Estoy pensando que ahora el futuro profesional del hombre es francamente limitado. Susan vuelve a concentrarse en el espejo y en el cepillo, y se lo pasa por el sedoso cabello.

– Quizá quien debió mostrarse más sensible fui yo -le digo-. Quizá fui yo el que no debió pedirte que fueras por el bufete aquella mañana.

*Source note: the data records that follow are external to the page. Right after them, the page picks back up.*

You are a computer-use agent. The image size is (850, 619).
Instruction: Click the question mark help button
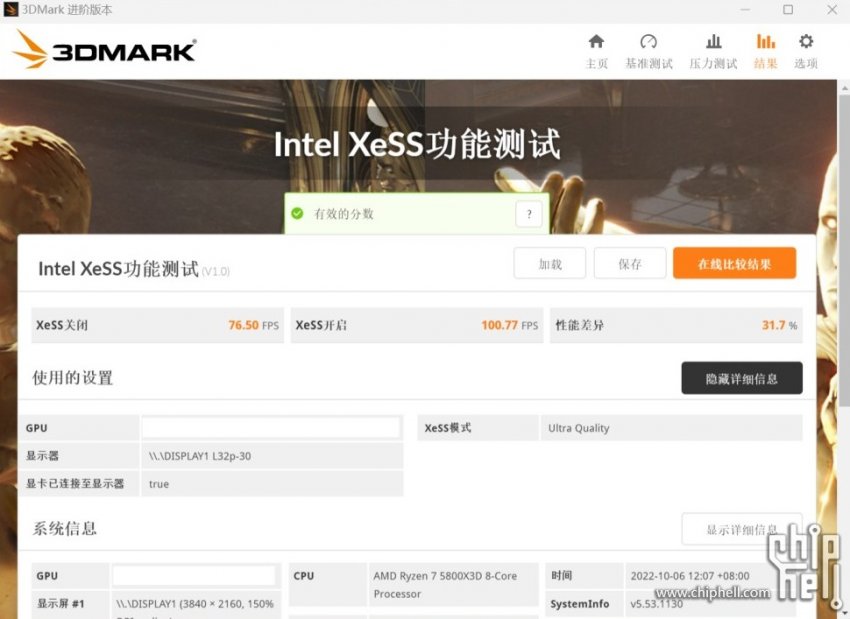tap(529, 214)
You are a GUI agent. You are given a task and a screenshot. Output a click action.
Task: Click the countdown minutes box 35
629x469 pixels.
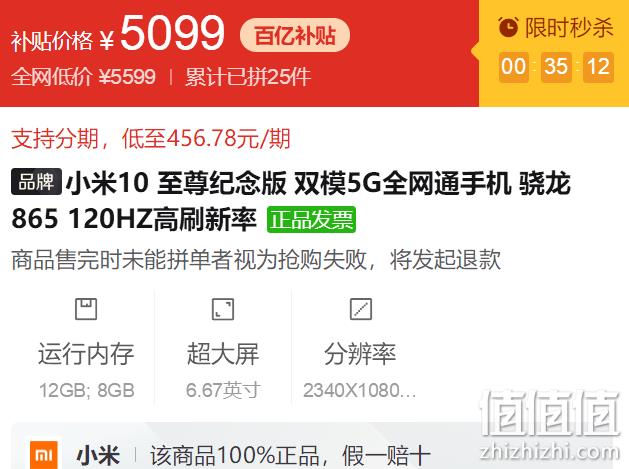coord(556,67)
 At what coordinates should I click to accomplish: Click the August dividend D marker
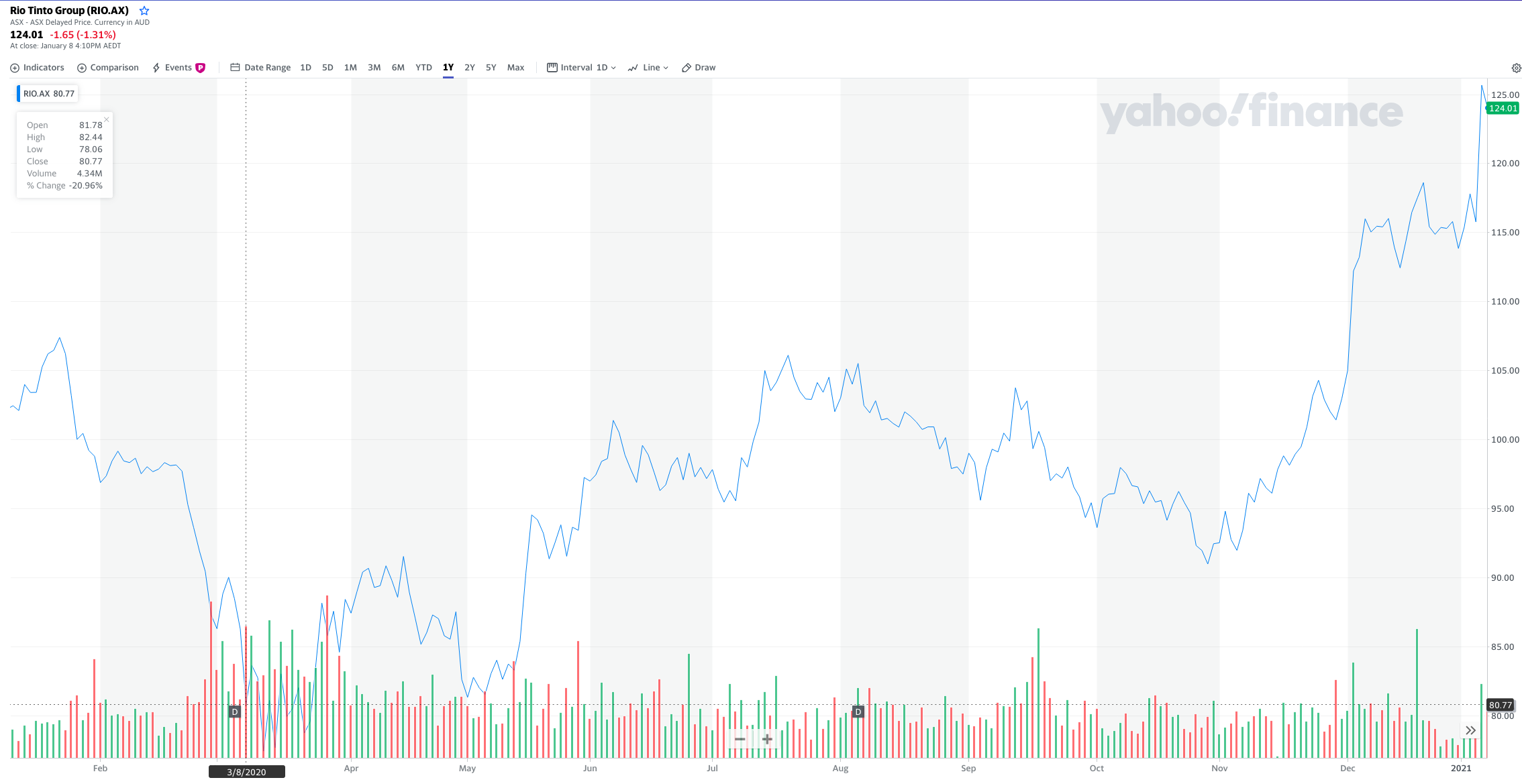(858, 712)
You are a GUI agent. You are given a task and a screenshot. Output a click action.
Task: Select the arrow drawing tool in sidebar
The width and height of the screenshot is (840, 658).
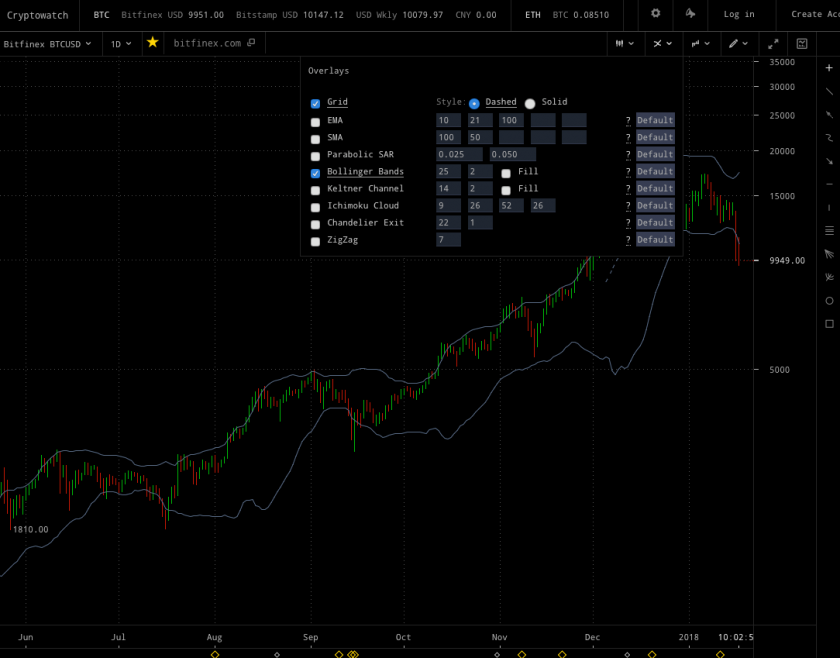tap(829, 115)
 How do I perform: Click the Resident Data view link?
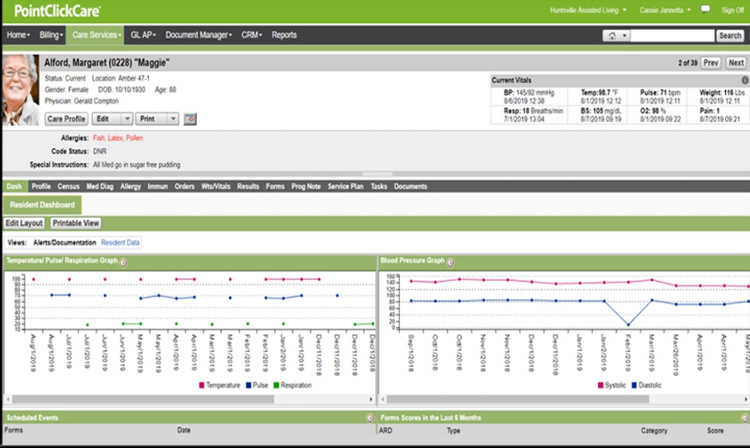120,242
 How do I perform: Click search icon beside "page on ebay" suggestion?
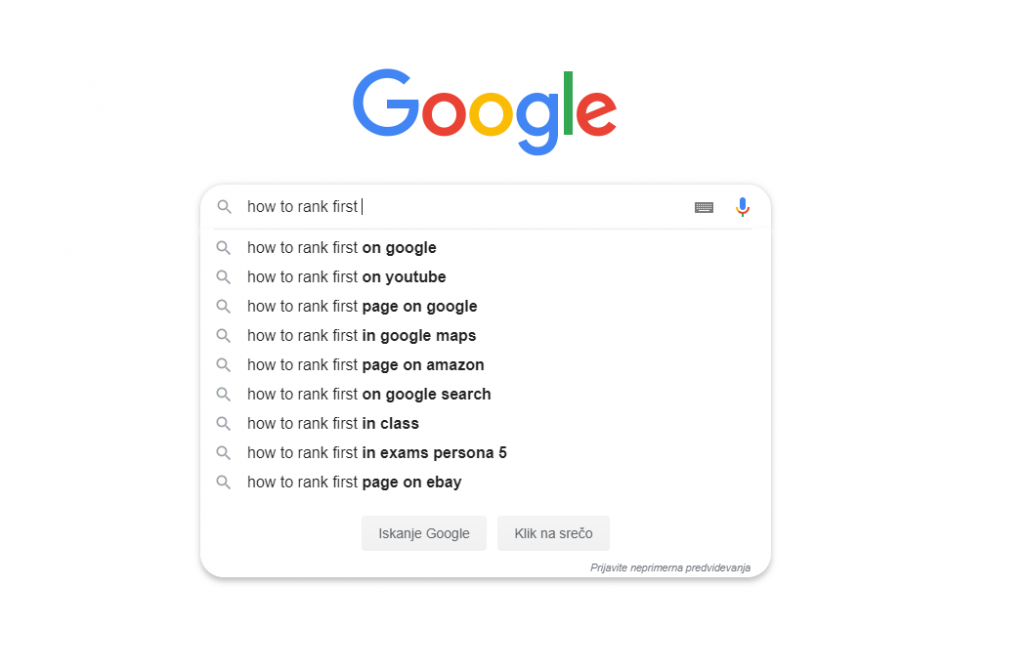coord(224,483)
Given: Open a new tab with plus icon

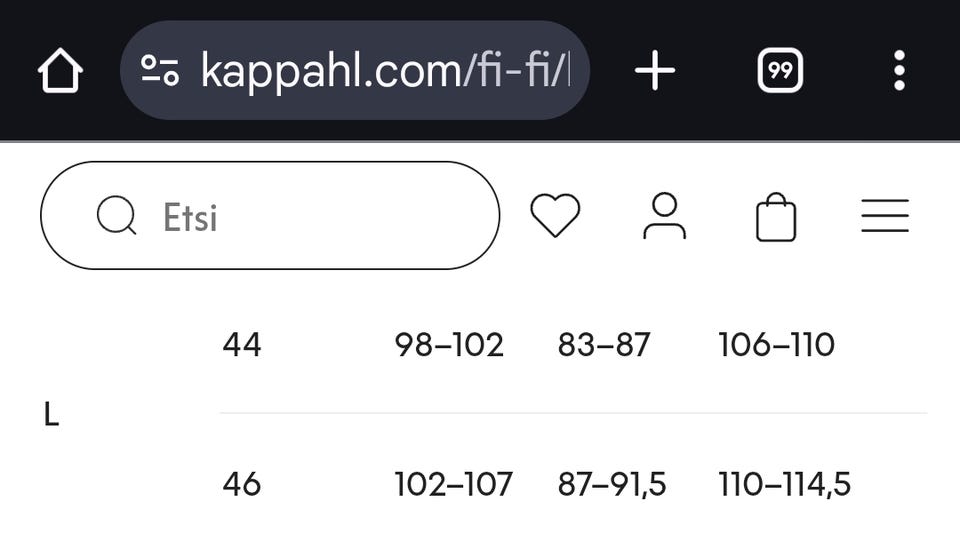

– Yo estaba allí por un motivo justificado. A fin de cuentas, tenías razones para sospechar que Suade se había llevado a la nieta de Jonah.

– Sí. Lo cual es un excelente motivo para cometer un asesinato.

– Dime una cosa: ¿qué sucedió con la teoría de que el asesino disparó desde un coche que pasaba?

Aquélla fue la versión que publicaron inicialmente los periódicos, mientras la policía aún estaba ocultando lo ocurrido, antes de que hubiese nada de lo que informar.

– Un tiroteo en la boca de un callejón. Era la hipótesis más razonable. Pero sospecho que la policía nunca creyó en ella. No encaja con las pruebas materiales.

– ¿A qué pruebas materiales te refieres?

– Pues, por ejemplo, que encontraron dos cigarrillos que pertenecían a Suade encima de su cadáver. Uno de ellos incluso le quemó parte del vestido. La policía piensa que las colillas y la ceniza pertenecen al cenicero del asesino.

– ¿Como el cigarro?

– Exacto.

– O sea que ella fumó. ¿Y qué?

– Si Suade tuvo tiempo de fumar dos cigarrillos y de apagarlos en el cenicero del coche, ella y el que la mató, quienquiera que fuese, pasaron un rato charlando en el vehículo. Ese es el tipo de prueba que hace que los expertos en reconstrucción piensen que se trató de un acto premeditado.

– Ah. -Por el espejo veo que Susan asiente lentamente con la cabeza según lo va asimilando todo, las pruebas y las conclusiones que se pueden sacar de ellas-. ¿Han encontrado la pistola?

– Todavía no. O, si la han encontrado, no nos han dicho nada a nosotros.